Ne ha passati di guai la nostra scuola in questi mesi. Negli ultimi sei, per il diffondersi della pandemia, era stato avviato l’esperimento del l’insegnamento a distanza.
Una scelta obbligata per rispondere alle insostituibili responsabilità nei confronti di studenti e famiglie. Organizzazione complicata, tutta da inventare, nonché piena di difficoltà e di inediti problemi. Che hanno reso quell’esperienza non sempre apprezzata e non sempre utile né a studentesse e studenti, né alla scuola nel suo complesso.
Come sempre, mancavano i finanziamenti per una organizzazione assai articolata, per molti aspetti nuova, complicata anche dalla carenza di docenti. Forse poteva essere compiuto un atto necessario, anche se straordinario – la stabilizzazione dei docenti precari- forse si poteva scegliere, in questo momento drammatico di investire di più per avere migliori risultati. Ma tutto questo non è stato fatto. Anche perché sono arrivate le sospirate vacanze estive. Purtroppo, rispetto a questa esperienza, è rimasto un “po’ di amaro in bocca”, l’idea di qualcosa di incompiuto.
È indubbio che nel ministero della Pubblica Istruzione si sia lavorato, e molto, nel periodo estivo.
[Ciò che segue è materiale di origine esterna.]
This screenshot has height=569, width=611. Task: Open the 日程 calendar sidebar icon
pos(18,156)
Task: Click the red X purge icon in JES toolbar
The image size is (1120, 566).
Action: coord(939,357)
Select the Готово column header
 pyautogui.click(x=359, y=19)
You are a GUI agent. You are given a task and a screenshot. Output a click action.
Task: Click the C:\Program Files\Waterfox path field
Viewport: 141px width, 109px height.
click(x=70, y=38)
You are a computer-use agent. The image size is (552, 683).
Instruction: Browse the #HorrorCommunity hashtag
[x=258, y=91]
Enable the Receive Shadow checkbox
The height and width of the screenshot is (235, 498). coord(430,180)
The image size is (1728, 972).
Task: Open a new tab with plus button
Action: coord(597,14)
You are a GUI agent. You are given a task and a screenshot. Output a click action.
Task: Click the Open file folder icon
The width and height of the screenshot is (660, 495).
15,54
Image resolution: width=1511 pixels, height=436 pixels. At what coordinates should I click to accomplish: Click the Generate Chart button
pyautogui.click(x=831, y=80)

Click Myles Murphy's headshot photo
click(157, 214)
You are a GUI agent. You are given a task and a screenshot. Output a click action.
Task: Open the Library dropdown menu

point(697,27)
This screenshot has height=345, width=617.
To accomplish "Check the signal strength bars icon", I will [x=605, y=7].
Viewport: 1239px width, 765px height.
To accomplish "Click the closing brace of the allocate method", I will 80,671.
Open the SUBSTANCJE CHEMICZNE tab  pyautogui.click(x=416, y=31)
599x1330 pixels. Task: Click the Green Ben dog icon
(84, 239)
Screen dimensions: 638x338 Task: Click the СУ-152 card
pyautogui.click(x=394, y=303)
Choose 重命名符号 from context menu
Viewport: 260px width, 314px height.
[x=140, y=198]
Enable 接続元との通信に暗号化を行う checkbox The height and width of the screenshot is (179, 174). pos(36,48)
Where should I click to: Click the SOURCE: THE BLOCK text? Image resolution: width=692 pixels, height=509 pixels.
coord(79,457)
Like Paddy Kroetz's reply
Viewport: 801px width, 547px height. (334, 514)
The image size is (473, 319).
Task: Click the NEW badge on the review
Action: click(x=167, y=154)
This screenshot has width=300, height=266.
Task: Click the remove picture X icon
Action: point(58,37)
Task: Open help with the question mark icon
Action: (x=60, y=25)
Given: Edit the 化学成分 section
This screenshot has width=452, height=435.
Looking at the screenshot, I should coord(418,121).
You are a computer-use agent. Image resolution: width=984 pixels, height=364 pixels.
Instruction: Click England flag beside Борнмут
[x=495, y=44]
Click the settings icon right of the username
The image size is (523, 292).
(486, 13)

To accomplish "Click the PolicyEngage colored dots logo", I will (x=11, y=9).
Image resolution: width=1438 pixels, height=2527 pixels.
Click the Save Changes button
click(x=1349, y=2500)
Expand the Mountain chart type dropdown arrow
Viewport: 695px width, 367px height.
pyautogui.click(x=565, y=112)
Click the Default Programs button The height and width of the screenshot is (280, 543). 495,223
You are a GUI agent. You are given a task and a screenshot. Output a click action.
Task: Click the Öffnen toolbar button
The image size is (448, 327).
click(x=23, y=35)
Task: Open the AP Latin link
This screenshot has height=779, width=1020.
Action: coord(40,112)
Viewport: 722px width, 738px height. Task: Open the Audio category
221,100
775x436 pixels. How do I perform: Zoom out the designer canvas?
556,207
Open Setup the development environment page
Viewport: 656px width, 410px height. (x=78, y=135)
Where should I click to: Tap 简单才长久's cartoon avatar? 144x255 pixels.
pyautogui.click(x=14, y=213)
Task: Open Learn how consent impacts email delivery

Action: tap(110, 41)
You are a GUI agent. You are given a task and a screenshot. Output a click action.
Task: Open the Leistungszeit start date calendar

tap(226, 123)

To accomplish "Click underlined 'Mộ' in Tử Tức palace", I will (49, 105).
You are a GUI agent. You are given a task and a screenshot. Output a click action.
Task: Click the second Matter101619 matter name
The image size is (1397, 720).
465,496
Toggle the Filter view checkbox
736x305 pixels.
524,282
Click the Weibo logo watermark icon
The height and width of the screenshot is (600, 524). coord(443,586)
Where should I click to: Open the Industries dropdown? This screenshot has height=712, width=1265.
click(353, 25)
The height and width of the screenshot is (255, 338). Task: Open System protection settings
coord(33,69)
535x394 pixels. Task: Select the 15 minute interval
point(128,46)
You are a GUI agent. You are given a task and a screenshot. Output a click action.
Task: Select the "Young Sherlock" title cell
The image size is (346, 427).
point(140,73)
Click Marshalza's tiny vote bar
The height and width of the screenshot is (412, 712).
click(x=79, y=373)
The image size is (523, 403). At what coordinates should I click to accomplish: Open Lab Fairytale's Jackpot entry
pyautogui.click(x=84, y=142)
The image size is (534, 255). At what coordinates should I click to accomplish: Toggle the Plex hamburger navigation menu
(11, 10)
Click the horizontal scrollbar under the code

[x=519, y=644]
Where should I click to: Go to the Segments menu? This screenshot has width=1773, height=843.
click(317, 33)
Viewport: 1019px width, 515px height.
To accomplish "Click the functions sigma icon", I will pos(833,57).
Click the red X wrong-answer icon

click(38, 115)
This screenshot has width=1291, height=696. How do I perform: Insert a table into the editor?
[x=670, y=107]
Nell’ultima nota ministeriale si riconosce e si ribadisce che la scuola non riguarda solo una parte della popolazione (studenti, insegnanti, genitori) perché l’efficienza e l’efficacia della scuola rispondono al dettato costituzionale e garantiscono non solo i singoli ma la capacità del Paese di crescere e di competere a livello internazionale. E lo stesso presidente Mattarella ha ricordato in una pubblica occasione «come la comunità della scuola sia risorsa decisiva per il futuro del Paese».
Eppure nel nostro Paese si sono spesso, negli ultimi decenni, tagliate risorse a scuole e Università, invece di valorizzare questi settori, decisivi per la crescita e lo sviluppo del nostro Paese. E si è dovuto fare i conti con proposte organizzative, come, ad esempio, quella del preside “manager”, che mettevano in discussione la capacità di tutti i soggetti della vita della scuola di essere protagonisti, alla pari, della sua vita e del suo governo.
Forse riusciremo a superare quel senso di smarrimento che tutti noi abbiamo provato nel vedere in questi mesi una scuola in “bilico”. E forse il nostro Paese tutto, dal sistema produttivo, alla dirigenza politica, potrà cominciare a capire che la prospettiva di crescita e di sviluppo dell’economia sta nel costruire, con convinzione e con l’apporto di tutti i soggetti politici e istituzionali, un sistema dell’istruzione che potenzi le capacità di tutte e tutti e che sia in grado di non lasciare indietro nessuno. E allora c’è tanto da fare.